ネージュが奴隷として仕えたのは、あの男共だけではない。ということだ。
言葉から伺える、攫われ売られ買われを繰り返しによる諦め。そしてネージュは、望んで不自由を求めてしまうようになってしまったというのか。
「いいんです。こうも離れてしまっては、お母さんにも会えない。わたしを知っている人なんて、今になってはもう居ないんです」
「駄目だよ」
言葉が咄嗟に出てしまった。簡単に覆えてしまう小さな手首を掴み、エレナは続けた。
「ネージュは、あいつらに加担したの?」
「そ……ういうわけでは」
「なら、処罰なんて絶対にない」
突然の大声に、ネージュが困惑したように吃る。眠たげな瞼を見開き「どうして」と、漏らした。
「どうして。どうしてですか。貴方は、わたしを恨んでもおかしくないはずです。今、殺したいほど憎んだって文句は言いません。わたしが全て、悪かったんだから」
「やだ」
「……え」
「あたしが、やなの。なんで? って聞かれたら難しいけど、他でもないあたしが許したって言ってんじゃん。……それに、処罰を受けるなら、カレンさんの書斎になんて呼ばれないよ」
不満げに言う。対しネージュは未だ、理解が出来ないとばかりに眉を寄せた。
「では、何故わたしはこの部屋に呼ばれたのでしょう」
そして、最初の疑問に戻ってしまう。エレナは、ネージュの手首ではなく手の甲へ添えるように握り直した。少女は身体を震わせたが、抵抗は見えない。

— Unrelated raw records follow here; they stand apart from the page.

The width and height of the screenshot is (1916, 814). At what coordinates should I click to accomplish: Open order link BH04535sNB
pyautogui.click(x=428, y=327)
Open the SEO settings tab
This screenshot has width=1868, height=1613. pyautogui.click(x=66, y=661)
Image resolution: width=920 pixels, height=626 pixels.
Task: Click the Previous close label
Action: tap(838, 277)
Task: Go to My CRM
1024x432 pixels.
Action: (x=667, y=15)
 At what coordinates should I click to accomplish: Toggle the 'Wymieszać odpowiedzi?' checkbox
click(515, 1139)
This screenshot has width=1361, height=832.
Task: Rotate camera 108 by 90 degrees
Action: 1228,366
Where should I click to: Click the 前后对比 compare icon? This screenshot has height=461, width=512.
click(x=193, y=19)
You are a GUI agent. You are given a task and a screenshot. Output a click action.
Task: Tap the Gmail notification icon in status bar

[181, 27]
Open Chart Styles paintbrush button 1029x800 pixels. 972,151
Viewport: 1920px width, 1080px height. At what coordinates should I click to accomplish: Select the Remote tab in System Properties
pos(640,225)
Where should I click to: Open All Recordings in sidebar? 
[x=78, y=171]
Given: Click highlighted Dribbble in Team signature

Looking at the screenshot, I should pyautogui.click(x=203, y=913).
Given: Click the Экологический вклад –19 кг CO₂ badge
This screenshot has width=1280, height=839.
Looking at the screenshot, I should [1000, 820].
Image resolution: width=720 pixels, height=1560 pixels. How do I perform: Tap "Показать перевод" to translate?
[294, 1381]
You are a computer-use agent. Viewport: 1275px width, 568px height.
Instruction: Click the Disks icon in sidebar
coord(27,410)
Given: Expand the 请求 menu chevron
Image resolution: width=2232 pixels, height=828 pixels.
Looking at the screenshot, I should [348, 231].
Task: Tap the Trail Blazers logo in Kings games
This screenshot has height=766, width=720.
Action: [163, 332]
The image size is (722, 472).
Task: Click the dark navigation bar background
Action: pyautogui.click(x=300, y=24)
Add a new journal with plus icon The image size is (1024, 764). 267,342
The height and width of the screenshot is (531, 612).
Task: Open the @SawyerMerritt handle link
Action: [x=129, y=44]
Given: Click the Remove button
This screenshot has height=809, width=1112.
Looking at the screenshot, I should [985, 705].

「きっと悪い話じゃないよ。カレンさん、無愛想だけど優しいから」
それだけは確信が持てる。今回の事件でも「魔術師の仕事じゃない」と言いながらも、彼女による助力のおかげで解決したようなものだ。十年前もそう。フォルテムと共に、魔物と対峙するための力を与えてくれた。
そんな彼女が、いたいけな少女を放り出す訳が無い。
「貴方はどうして、こんなにも――」
ネージュが何か言いかけた時、書斎の扉が激しい音を立て、開け放たれた。小さく悲鳴を上げたネージュが、さりげなくエレナの手を握り返す。扉の先に居たのは、待ちわびたカレンの姿。纏めた髪は所々絡み、目の下には隈を携え不機嫌を表情に滲み出している。
「カレンさん、おかえり」
「お前ら、さっさと帰り支度をしろ。少しも待たん。私は早く寝たい!」
身勝手に怒鳴ると、カレンは即座に踵を返した。特に荷物もない二人は、慌ててその後を追う。
「え、あっ。帰るって、どこへですかっ。わたしっ帰るところなんてっ」
情報の収拾が出来ず、そのままの疑問を口にするネージュ。対し、エレナの唇は自然と緩んでいた。
カレンは国直属の印である外套を翻し、高らかに放つ。